Dataset entries
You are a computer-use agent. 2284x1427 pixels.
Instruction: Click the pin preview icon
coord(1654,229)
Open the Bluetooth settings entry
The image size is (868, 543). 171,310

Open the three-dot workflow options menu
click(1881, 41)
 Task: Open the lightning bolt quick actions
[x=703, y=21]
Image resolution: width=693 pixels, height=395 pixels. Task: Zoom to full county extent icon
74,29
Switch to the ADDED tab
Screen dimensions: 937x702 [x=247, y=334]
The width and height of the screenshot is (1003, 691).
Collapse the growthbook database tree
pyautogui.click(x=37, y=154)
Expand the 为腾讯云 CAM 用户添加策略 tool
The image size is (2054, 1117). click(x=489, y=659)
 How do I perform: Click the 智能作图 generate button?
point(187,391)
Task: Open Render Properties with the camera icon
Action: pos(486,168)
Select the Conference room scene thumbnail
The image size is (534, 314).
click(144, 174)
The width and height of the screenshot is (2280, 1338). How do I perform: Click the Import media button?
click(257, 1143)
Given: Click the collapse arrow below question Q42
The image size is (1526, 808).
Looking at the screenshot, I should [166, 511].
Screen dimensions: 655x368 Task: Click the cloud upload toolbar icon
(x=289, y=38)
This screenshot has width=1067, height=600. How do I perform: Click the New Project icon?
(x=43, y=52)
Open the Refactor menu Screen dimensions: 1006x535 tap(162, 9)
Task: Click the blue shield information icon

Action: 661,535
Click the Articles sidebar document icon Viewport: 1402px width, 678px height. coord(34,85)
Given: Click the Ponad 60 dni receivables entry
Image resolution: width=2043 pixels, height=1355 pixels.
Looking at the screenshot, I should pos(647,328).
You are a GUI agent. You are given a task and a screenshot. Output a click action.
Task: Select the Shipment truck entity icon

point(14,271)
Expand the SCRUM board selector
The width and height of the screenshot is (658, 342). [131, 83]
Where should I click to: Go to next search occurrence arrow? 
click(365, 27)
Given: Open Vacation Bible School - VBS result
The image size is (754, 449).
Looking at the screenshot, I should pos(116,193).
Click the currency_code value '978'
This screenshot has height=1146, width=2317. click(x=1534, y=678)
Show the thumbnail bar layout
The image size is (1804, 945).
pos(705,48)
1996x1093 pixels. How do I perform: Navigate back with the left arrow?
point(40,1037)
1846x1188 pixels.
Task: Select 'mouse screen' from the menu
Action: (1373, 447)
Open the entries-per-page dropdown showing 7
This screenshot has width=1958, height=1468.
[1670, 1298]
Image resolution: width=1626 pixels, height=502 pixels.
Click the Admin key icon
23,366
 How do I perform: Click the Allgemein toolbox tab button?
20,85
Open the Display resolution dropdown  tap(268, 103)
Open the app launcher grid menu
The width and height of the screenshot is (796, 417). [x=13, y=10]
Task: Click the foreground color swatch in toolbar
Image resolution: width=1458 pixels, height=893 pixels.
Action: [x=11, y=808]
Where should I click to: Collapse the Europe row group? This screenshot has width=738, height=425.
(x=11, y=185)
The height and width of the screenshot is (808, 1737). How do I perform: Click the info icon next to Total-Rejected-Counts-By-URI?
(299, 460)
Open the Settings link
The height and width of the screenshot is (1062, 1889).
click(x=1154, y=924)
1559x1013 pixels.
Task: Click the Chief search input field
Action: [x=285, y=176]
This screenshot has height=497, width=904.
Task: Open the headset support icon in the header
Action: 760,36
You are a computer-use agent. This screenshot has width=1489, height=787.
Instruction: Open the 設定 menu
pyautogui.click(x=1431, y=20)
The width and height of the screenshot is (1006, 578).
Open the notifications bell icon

**Exercise details:** In the data above, find each line where the string "computer" appears, then copy it.

**Task answer:**
You are a computer-use agent. 2284x1427 pixels.
You are a computer-use agent. This screenshot has width=1489, height=787.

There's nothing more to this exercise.